**ACTIVITY**
Everything from the line with "This screenshot has height=1456, width=2526." through the final line below should be copied out exactly, and nothing else should appear.
[MATERIAL PROVIDED Boundary: Start]
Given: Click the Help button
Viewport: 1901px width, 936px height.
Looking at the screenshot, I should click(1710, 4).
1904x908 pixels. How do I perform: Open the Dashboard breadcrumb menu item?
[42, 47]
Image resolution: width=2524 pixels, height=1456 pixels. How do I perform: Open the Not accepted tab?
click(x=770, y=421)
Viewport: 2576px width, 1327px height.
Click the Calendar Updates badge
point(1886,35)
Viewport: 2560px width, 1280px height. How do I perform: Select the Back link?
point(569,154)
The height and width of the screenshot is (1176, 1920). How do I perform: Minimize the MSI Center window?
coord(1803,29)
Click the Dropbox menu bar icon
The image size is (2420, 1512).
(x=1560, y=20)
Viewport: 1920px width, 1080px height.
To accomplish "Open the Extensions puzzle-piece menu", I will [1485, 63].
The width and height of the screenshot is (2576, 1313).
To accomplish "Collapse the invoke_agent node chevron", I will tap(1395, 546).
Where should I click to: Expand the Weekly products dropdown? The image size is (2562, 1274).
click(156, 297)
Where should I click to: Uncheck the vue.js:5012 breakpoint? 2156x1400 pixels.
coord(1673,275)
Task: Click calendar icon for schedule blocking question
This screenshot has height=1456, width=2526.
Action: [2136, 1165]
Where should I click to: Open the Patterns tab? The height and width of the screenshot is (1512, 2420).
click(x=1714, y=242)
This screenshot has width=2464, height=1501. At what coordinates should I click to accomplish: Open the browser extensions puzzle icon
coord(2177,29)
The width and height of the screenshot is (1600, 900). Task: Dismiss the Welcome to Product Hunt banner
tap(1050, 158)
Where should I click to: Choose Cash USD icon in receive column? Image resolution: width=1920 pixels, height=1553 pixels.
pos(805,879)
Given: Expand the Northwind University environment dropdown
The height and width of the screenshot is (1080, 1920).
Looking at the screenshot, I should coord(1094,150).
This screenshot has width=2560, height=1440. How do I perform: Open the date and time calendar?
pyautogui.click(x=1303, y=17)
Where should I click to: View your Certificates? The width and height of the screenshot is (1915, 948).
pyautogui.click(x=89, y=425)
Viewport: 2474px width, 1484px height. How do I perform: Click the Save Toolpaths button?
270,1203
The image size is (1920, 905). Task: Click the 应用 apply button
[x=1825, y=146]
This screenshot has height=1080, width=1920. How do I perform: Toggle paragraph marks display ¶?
[MATERIAL PROVIDED Boundary: End]
**WRITTEN ANSWER**
This screenshot has height=1456, width=2526.
Action: [2136, 1165]
Where should I click to: Open the Patterns tab? The height and width of the screenshot is (1512, 2420).
click(x=1714, y=242)
This screenshot has width=2464, height=1501. At what coordinates should I click to accomplish: Open the browser extensions puzzle icon
coord(2177,29)
The width and height of the screenshot is (1600, 900). Task: Dismiss the Welcome to Product Hunt banner
tap(1050, 158)
Where should I click to: Choose Cash USD icon in receive column? Image resolution: width=1920 pixels, height=1553 pixels.
pos(805,879)
Given: Expand the Northwind University environment dropdown
The height and width of the screenshot is (1080, 1920).
Looking at the screenshot, I should coord(1094,150).
This screenshot has width=2560, height=1440. How do I perform: Open the date and time calendar?
pyautogui.click(x=1303, y=17)
Where should I click to: View your Certificates? The width and height of the screenshot is (1915, 948).
pyautogui.click(x=89, y=425)
Viewport: 2474px width, 1484px height. How do I perform: Click the Save Toolpaths button?
270,1203
The image size is (1920, 905). Task: Click the 应用 apply button
[x=1825, y=146]
This screenshot has height=1080, width=1920. How do I perform: Toggle paragraph marks display ¶?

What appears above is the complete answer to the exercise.